Poirot desvió otra vez la conversación.
—Presumo que conoce usted al joven Charles Arundell. ¿Qué clase de persona es?
—No me gusta. Es un tipo encantador. Pero siempre con líos; siempre con deudas y siempre volviendo, como una moneda falsa que no quiere nadie. Sabe cómo enredar a las mujeres —suspiró—. ¡He visto demasiados como él para equivocarme! Bonito hijo le salió a Thomas. Con lo formal que él era. Modelo de rectitud. Pero bueno, hay mala sangre. No me haga caso si le digo que me gustan los pillos; pero Charles es de esos que matarían a su abuelo por un par de chelines sin alterarse lo más mínimo. No tiene sentido de la moral. ¡Hay que ver la gente que parece haber nacido sin ella!
—¿Y su hermana?
—¿Theresa? —la señorita Peabody movió negativamente la cabeza y dijo despacio—: No lo sé. Es una criatura exótica. Fuera de lo corriente. Tiene relaciones con ese mediquillo que tenemos ahora. ¿Han tenido ocasión de verlo quizá?
—¿El doctor Donaldson?
—Sí. Muy entendido en su profesión, según creo. Pero fuera de ella no aprovecha para nada. No es la clase de hombre con que yo soñaría si fuera ahora una muchacha. En fin; Theresa sabrá lo que hace. Ya ha tenido más de una experiencia; estoy segura.

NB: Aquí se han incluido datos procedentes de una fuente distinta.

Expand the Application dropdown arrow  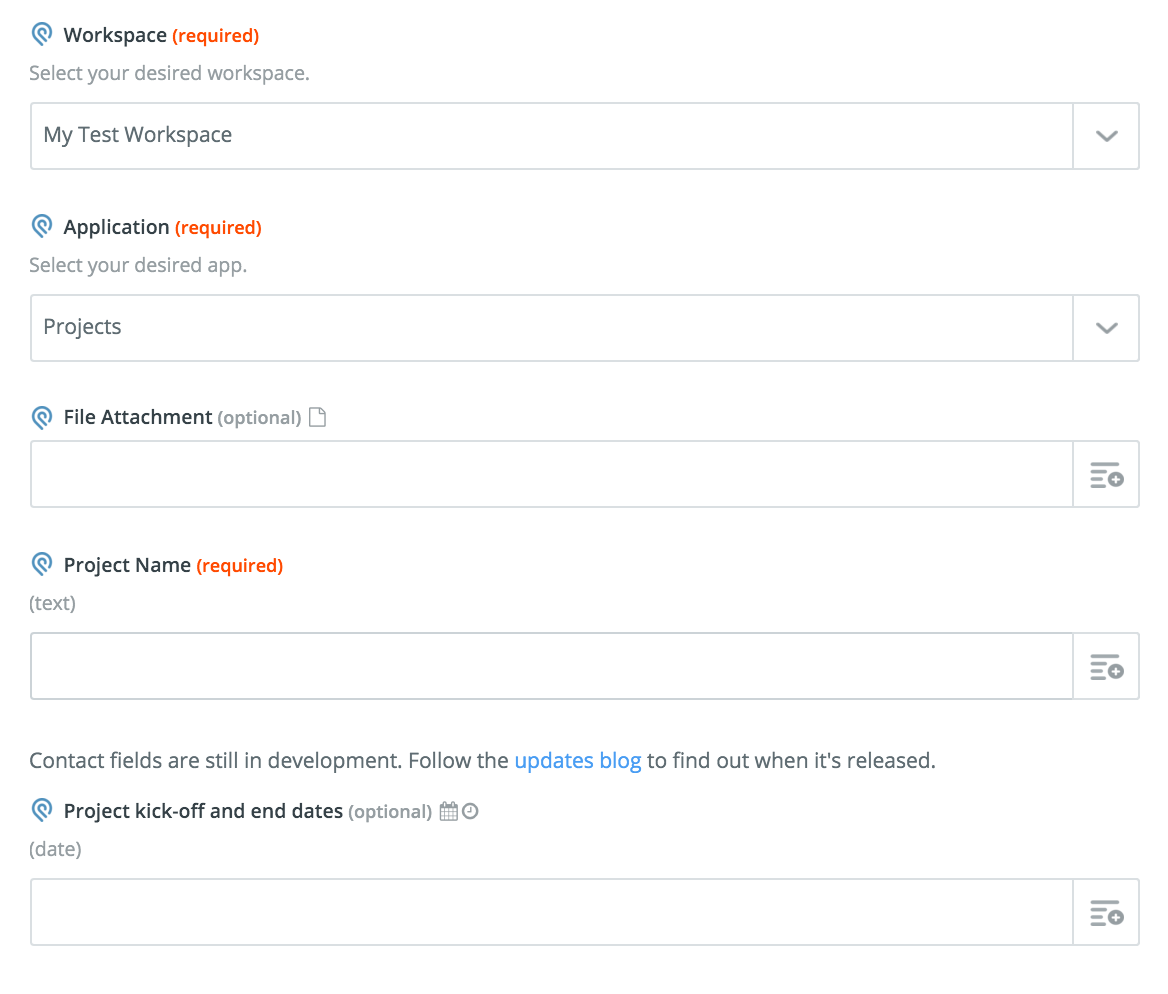[x=1106, y=328]
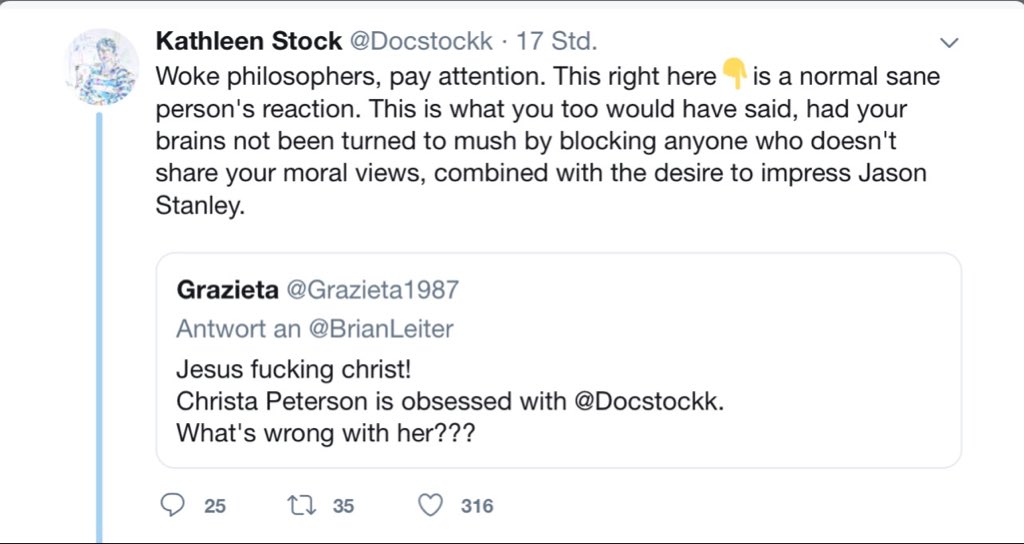Click the reply count 25
Screen dimensions: 1024x544
tap(215, 506)
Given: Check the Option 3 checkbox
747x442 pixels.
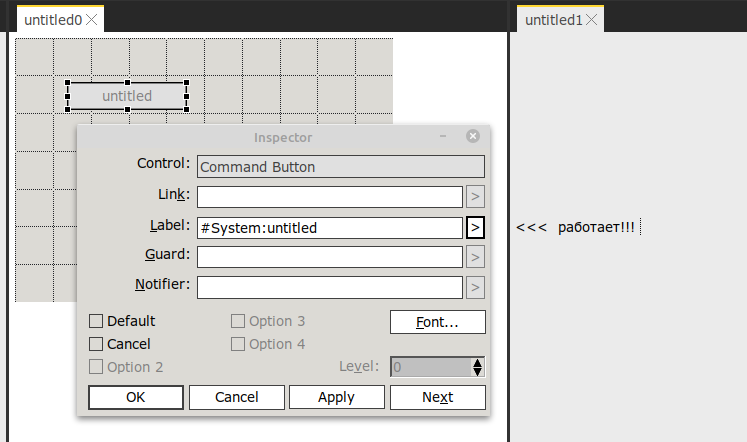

—¿Atendía el doctor Donaldson a la señorita Arundell?
—Solía hacerlo cuando Grainger estaba de vacaciones.
—Pero no en su última enfermedad.
—No lo creo.
—Infiero, señorita Peabody, que no le ofrece mucha confianza ese joven médico.
—No diga eso. Está usted equivocado en cierto aspecto. Es bastante entendido e inteligente, a su manera..., pero no a la mía. Voy a ponerle un ejemplo. En mis buenos días, cuando un chiquillo se daba un atracón de manzanas verdes, tenía un ataque de bilis y el médico lo calificaba de ataque de bilis; venía a casa y mandaba a la farmacia por unas cuantas píldoras hechas según receta. Ahora le dicen a una que el niño sufre una acidosis pronunciada; que su alimentación debe ser vigilada y, al fin mandan a buscar la misma medicina, solamente que hoy día se trata de unas preciosas pastillas blancas, preparadas en serie por un laboratorio y que cuestan más de tres veces lo que valían las píldoras de antes. Donaldson pertenece a esa escuela y, aunque no lo crea, muchas madres jóvenes lo prefieren. Suena mucho mejor. Y no es que ese joven desee quedarse aquí, para estar siempre curando sarampiones y ataques de bilis. Tiene puesto el ojo en Londres. Es ambicioso. Quiere especializarse.
—¿En qué?
—En sueros terapéuticos. Creo que se dice así. Se trata de introducirle a uno en el cuerpo esas pícaras agujas hipodérmicas, sin importar si duele o no, caso de que se atrape cualquier dolencia. No resisto esas repugnantes inyecciones.
—¿Está experimentando el doctor Donaldson alguna enfermedad determinada?
—No lo sé. Todo lo que sé es que la práctica de la medicina general no le atrae. Quiere establecerse en Londres. Pero para hacerlo necesita dinero y él es más pobre que las ratas.